Data section
........

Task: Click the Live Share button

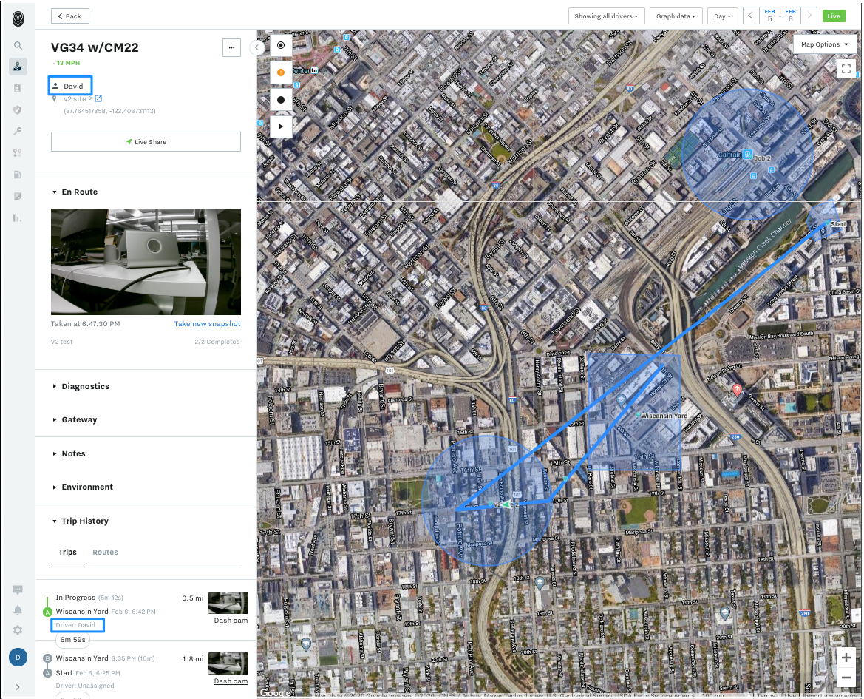Action: pos(146,142)
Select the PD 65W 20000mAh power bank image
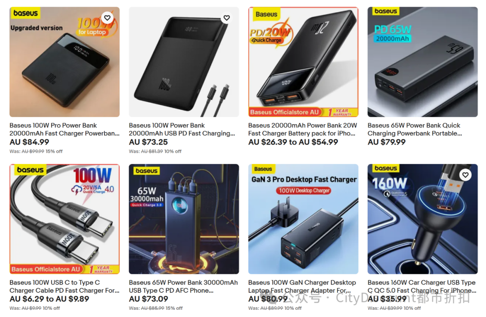Viewport: 486px width, 317px height. tap(423, 62)

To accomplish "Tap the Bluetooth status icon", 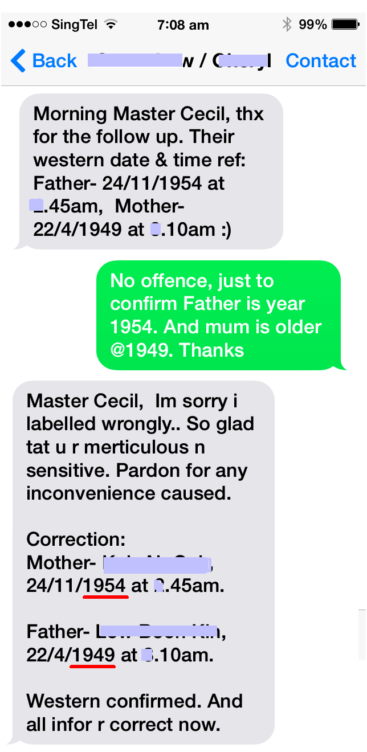I will tap(287, 24).
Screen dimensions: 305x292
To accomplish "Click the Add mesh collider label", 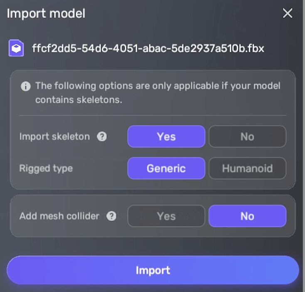I will (x=59, y=216).
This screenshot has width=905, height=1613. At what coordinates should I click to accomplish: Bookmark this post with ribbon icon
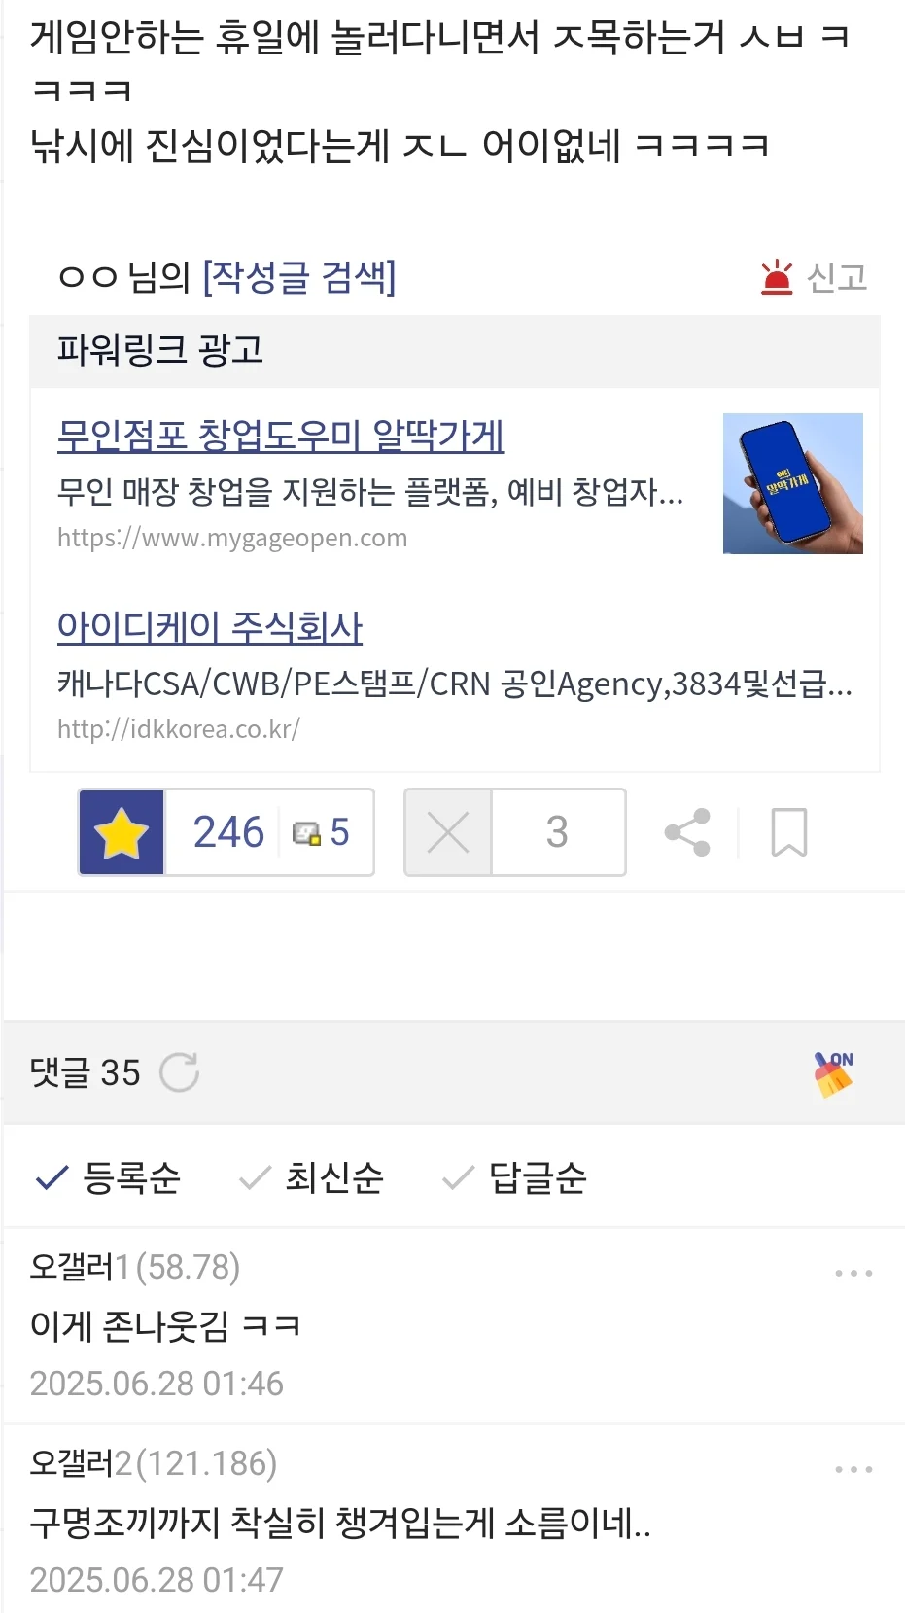point(789,832)
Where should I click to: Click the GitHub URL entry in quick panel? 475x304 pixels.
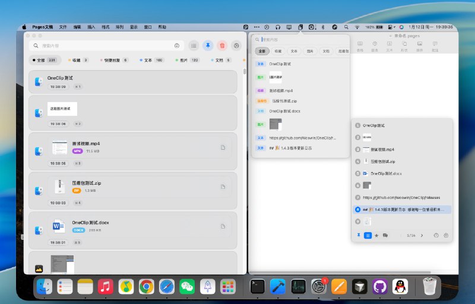(x=401, y=197)
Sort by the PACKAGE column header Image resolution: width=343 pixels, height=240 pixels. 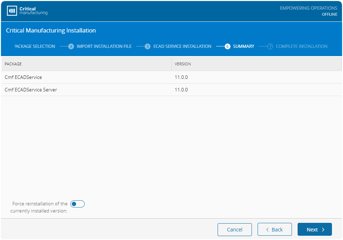tap(13, 64)
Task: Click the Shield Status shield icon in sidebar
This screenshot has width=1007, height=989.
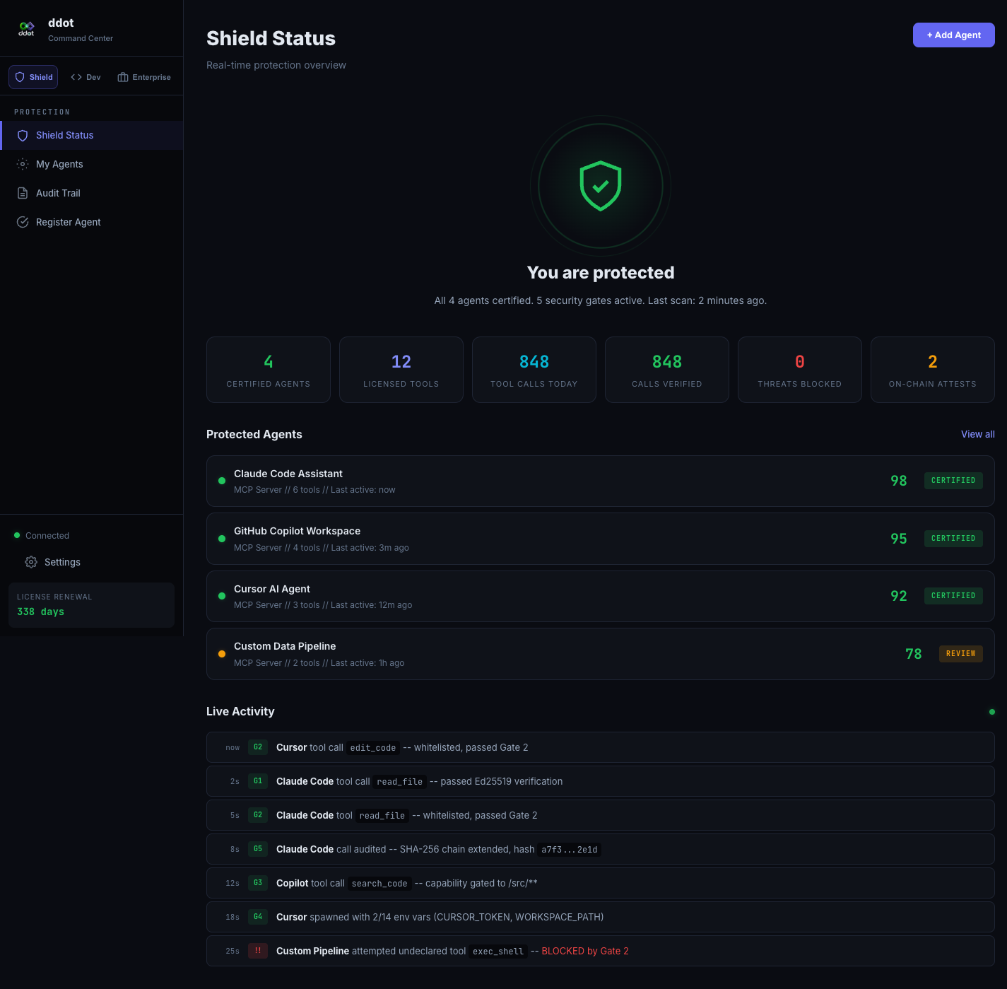Action: tap(23, 136)
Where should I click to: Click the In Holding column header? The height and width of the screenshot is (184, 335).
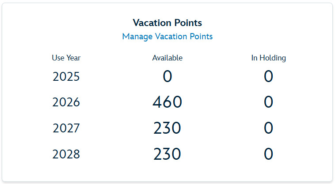[x=268, y=58]

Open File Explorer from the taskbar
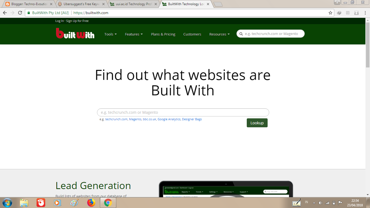24,203
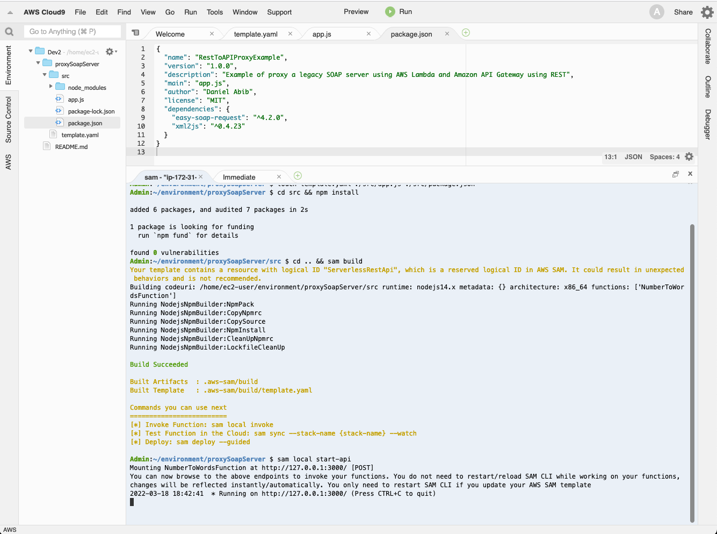Collapse the src folder in tree
The width and height of the screenshot is (717, 534).
point(45,75)
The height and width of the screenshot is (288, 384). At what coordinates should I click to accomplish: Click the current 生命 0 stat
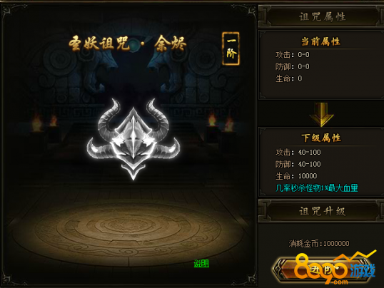(x=289, y=78)
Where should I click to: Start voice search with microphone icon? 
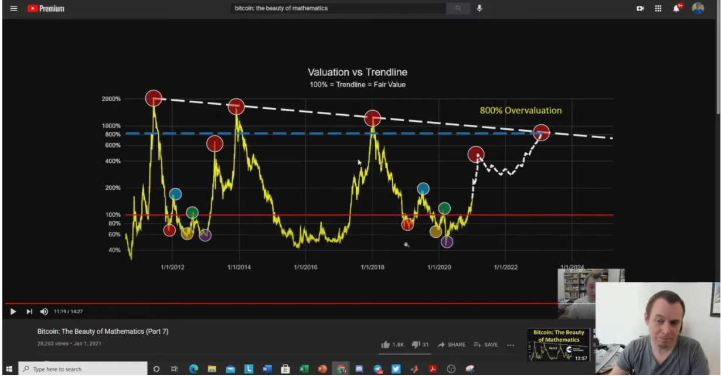pos(479,8)
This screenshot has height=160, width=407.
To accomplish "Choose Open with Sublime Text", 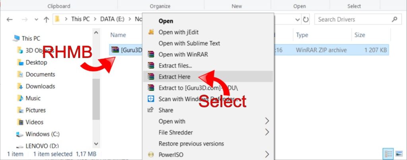I will (189, 43).
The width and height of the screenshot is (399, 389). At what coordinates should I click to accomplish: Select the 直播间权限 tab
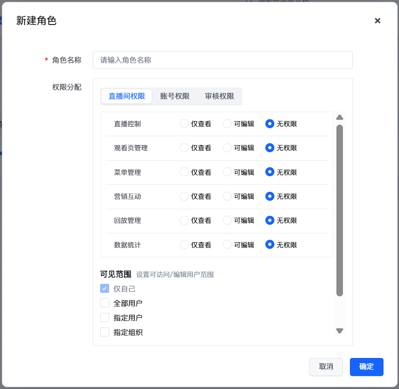127,96
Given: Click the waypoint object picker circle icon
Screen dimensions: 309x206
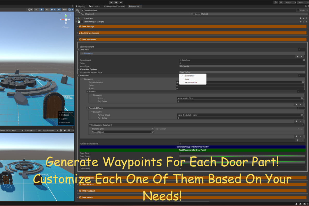Looking at the screenshot, I should coord(303,82).
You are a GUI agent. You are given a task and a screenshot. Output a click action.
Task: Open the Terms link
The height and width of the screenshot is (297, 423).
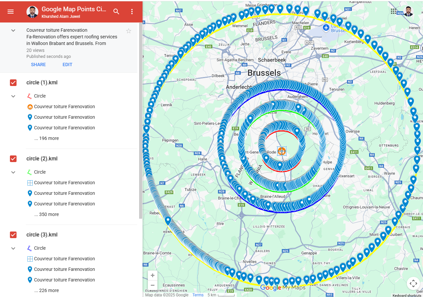click(x=198, y=295)
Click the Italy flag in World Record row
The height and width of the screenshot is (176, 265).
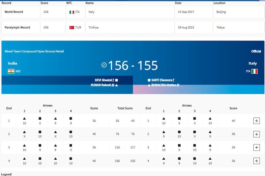pyautogui.click(x=72, y=12)
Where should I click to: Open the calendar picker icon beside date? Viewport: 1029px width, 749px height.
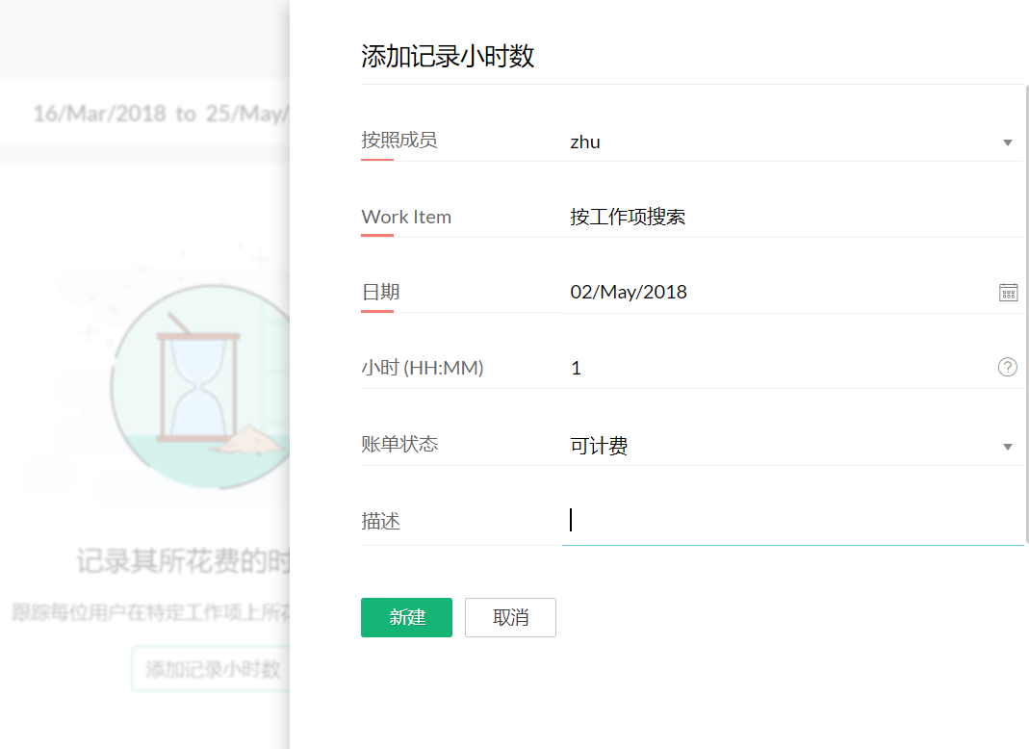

........

Work task
Above are the entries; copy every line among them that contains the word "picker".

Answer to this exercise
Given: Click the waypoint object picker circle icon
Where should I click to: Open the calendar picker icon beside date? Viewport: 1029px width, 749px height.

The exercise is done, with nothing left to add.